By: KATE LUCE
Last semester, Rodger Pinto was elected as the new Student Government Association president.
Pinto originally did not want to become president. Rather, he wanted to leave the position for another interested student, but after joining the SGA as senator and having leadership roles in business and the military, he decided to run for president.
As for this year, Pinto would like to make many changes within the school and SGA itself. Mostly, changes that will help streamline processes for the benefit for the future.
For SGA itself, Pinto is working towards holding elections in February rather than April. However, this change will not go into effect this year. This is because towards the end of the school year, the SGA ends their meetings around then, leaving little time for new SGA members to understand the routines of meetings.
With elections now in February, new members will sit alongside the experienced members and will have a few months to know the ropes of SGA. Thus, making the transition go much smoother for the next academic year.
“There is not a whole lot of transition, so succession planning is another one of those processes we are talking about. The last thing we want is for a student government to come into office, let’s say this year, and what we see, often in the past, is that the entire first semester is kind of getting your feet underneath you and figuring out what to do instead of advocating of students. We want to hit the ground running with events that students will be able to get engaged,” Pinto said.
Another change he is working to implement is having all the schools on IU South Bend campus have at least one senator on the SGA. They would take six of the twelve positions available. Students within each school can vote for these senator positions, and the other six positions will be open to anyone on campus, and anyone can vote for these students during election.
“What has happened in the past, is that every member of student government does not represent the six schools on campus. That can have a pretty big influence on decision making across the university,” Pinto said.
In addition to these SGA changes, clubs requesting funding for events less than $750 will not have to make an appointment to speak directly to all of the SGA and wait two weeks for the funding to go through.

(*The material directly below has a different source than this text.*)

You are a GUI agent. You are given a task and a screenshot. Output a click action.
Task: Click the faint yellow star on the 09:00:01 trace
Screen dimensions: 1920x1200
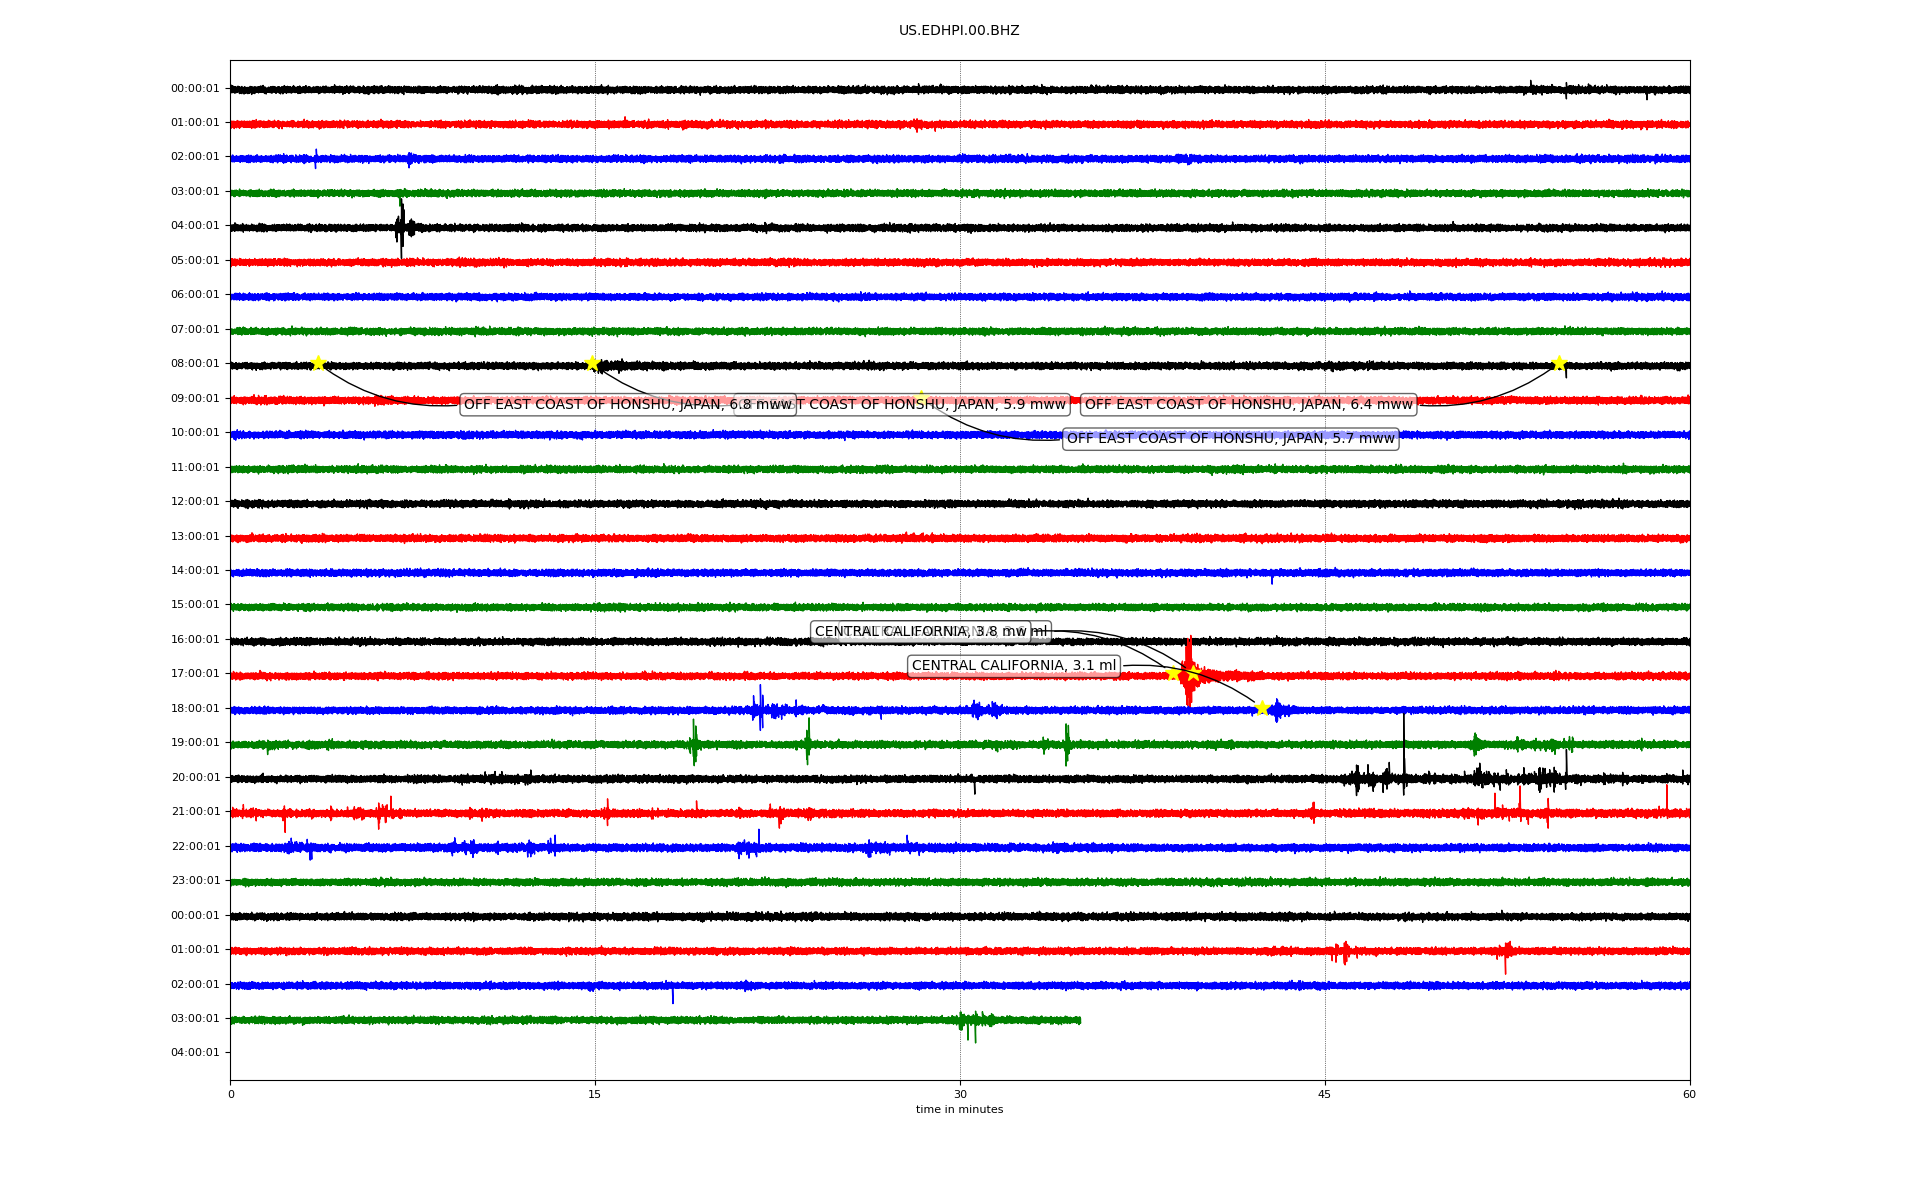coord(920,397)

Instead, they will be meeting with a funding committee that will deem funding. This will help free up time for SGA meetings for other matters, including student advocacy, talking about campus issues and finding solutions to problems.

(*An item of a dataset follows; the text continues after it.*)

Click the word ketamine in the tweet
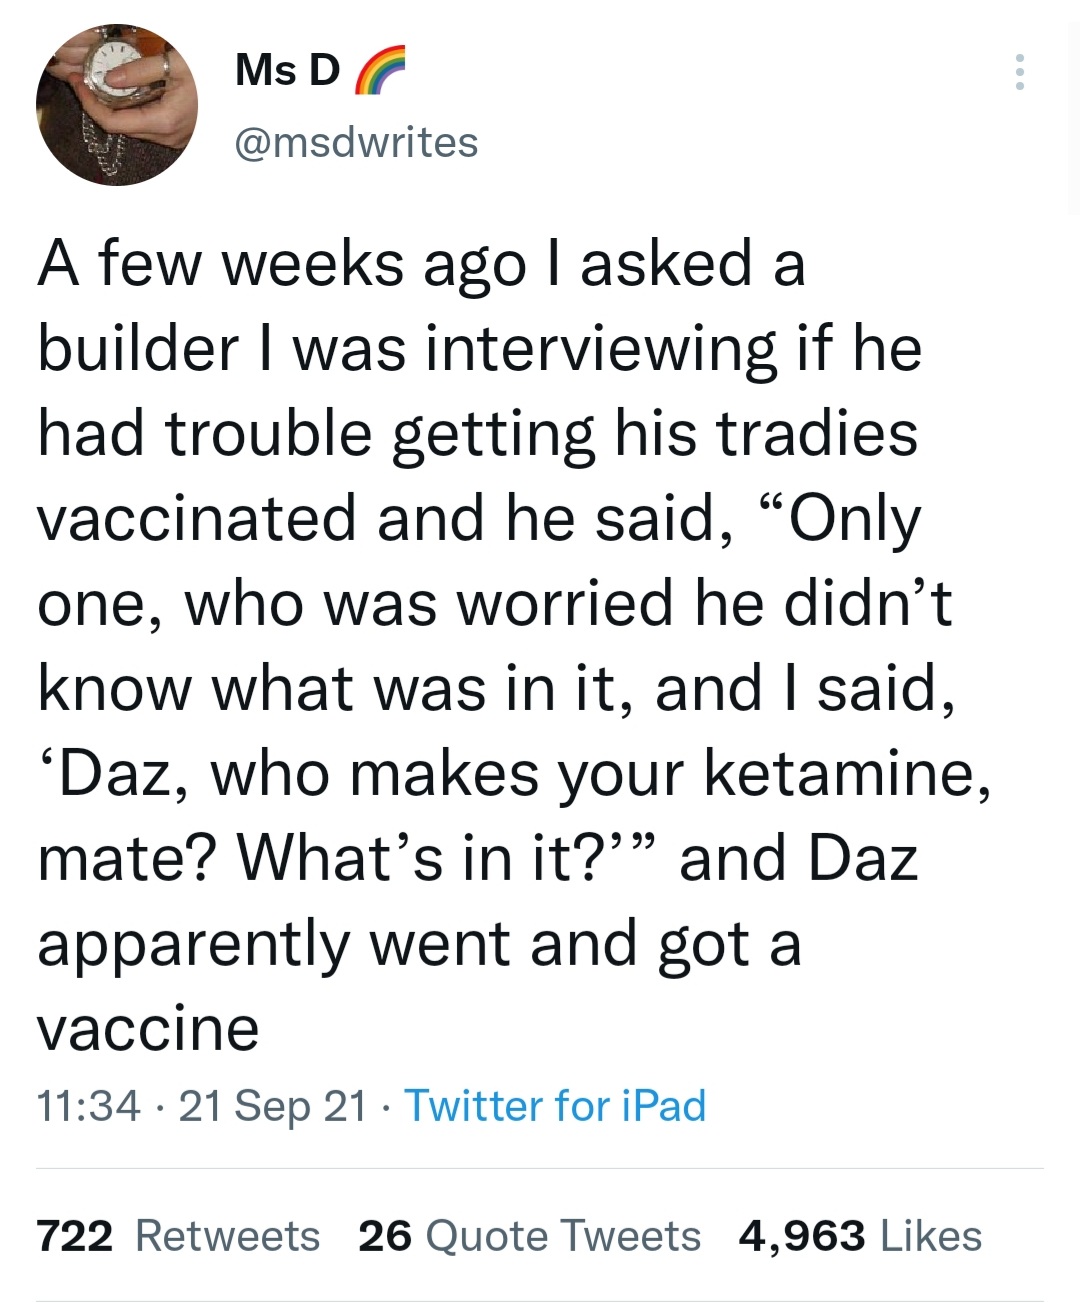This screenshot has width=1080, height=1303. point(839,773)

In addition, the SGA will begin working with campus clubs and organizations develop semester budgets, so that they can come into a semester knowing exactly how much they have to spend on events. The hope is with this budgeting, clubs and organizations will be better prepared when it comes to their events and help with student engagement move in a positive direction.

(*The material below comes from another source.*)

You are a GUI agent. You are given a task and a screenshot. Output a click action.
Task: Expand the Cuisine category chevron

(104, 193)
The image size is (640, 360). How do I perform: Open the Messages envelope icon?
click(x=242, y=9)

This also will help to protect clubs from once being vibrant to dying out and having a hard time to become resurrected. With having a set budget for the semester, club leaders will be able to get going with their events they have planned.
“We have kind of been this organization on campus that has become worried about funding, which is not what we should be doing. I mean we absolutely have a responsibility to be good students to the student activity fee, which is a big role that Student Government plays, but with the right processes in place, those things will work a lot smoother, which will provide us with what student leaders should be doing, advocating for students and making campus life better for students on campus and students coming onto campus in the future,” Pinto said.
One thing that Pinto wants students to know is that the SGA is here to advocate for them.
“If you have a student issue or question that you think you can’t ask the student government, or professor, or staff member on campus, keep in mind that that should be the number one question you ask. What I would like the student body to know about me is that if they ever have an issue or that they can’t approach anyone on campus, approach anyone in the student government or ask to meet with me,” Pinto said.